From   Timo Kauppinen <[email protected]>
To   [email protected]
Subject   Re: st: Decomposition method for discrete-time event-history models?
Date   Mon, 12 Sep 2011 11:51:40 +0300

Thanks for the answers. I am sorry for the brevity of my original question, I wrote it with my mobile phone.

I am aware of decomposition methods for logit models in Stata (such as the fairlie and nldecompose packages), but I was not sure, if there is a problem when these are applied to person-period data (when doing survival/event-history analysis) instead of to data that has only one data line for each person.
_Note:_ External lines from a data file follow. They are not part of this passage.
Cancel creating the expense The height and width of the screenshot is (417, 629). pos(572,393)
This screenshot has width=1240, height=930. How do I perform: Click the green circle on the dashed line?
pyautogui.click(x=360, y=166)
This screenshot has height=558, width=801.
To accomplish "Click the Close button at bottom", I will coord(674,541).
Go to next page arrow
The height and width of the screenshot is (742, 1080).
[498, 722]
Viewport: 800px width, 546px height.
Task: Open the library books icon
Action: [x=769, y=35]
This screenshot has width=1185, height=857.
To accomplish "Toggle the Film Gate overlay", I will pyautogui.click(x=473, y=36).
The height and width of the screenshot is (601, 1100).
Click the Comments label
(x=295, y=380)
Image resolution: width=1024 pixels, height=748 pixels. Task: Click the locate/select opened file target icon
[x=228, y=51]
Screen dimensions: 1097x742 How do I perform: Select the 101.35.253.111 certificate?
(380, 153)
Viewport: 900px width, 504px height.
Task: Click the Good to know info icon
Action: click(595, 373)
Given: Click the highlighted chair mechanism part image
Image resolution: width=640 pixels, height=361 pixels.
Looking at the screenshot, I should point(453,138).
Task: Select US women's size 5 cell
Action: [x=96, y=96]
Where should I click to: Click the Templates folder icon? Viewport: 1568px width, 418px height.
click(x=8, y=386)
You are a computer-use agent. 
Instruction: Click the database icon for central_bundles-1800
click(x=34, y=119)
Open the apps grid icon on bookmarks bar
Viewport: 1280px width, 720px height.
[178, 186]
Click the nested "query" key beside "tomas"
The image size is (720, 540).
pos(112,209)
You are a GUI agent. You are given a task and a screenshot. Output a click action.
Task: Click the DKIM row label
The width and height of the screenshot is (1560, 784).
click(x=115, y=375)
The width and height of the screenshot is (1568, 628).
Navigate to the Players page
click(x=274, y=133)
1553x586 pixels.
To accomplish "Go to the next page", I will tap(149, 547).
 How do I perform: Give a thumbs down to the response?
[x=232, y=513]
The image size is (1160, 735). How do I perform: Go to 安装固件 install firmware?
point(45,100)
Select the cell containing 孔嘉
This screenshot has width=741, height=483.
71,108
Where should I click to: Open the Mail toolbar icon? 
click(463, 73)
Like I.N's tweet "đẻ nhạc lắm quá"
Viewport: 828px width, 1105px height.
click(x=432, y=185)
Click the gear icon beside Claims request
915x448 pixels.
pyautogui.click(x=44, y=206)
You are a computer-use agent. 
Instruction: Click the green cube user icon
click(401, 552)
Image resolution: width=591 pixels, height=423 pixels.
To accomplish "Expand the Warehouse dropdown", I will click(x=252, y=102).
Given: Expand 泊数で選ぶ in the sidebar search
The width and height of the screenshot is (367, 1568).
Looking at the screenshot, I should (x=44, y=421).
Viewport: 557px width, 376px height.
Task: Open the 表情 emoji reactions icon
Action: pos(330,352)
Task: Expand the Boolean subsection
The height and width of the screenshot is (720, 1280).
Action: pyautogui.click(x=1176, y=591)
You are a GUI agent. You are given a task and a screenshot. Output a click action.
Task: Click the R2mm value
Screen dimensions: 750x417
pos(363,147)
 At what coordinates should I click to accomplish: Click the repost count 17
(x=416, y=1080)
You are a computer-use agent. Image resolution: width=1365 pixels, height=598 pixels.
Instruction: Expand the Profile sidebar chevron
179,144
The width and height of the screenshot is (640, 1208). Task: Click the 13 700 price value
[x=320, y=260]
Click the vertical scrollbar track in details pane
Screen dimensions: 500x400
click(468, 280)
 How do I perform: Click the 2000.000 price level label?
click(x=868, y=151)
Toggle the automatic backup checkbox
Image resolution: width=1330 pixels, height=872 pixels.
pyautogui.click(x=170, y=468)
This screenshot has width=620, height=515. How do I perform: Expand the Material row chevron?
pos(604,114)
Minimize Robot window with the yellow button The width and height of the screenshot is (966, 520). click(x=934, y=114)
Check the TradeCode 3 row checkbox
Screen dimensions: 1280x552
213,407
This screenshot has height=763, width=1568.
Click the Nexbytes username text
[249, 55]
But I guess that can be done, then.

Timo Kauppinen Department of Social Research Sociology FI-20014
University of Turku FINLAND



------------------------------

Date: Thu, 8 Sep 2011 18:21:56 -0400
From: =?ISO-8859-1?Q?Jorge_Eduardo_P=E9rez_P=E9rez?= <[email protected]>
Subject: Re: st: Decomposition method for discrete-time event-history models?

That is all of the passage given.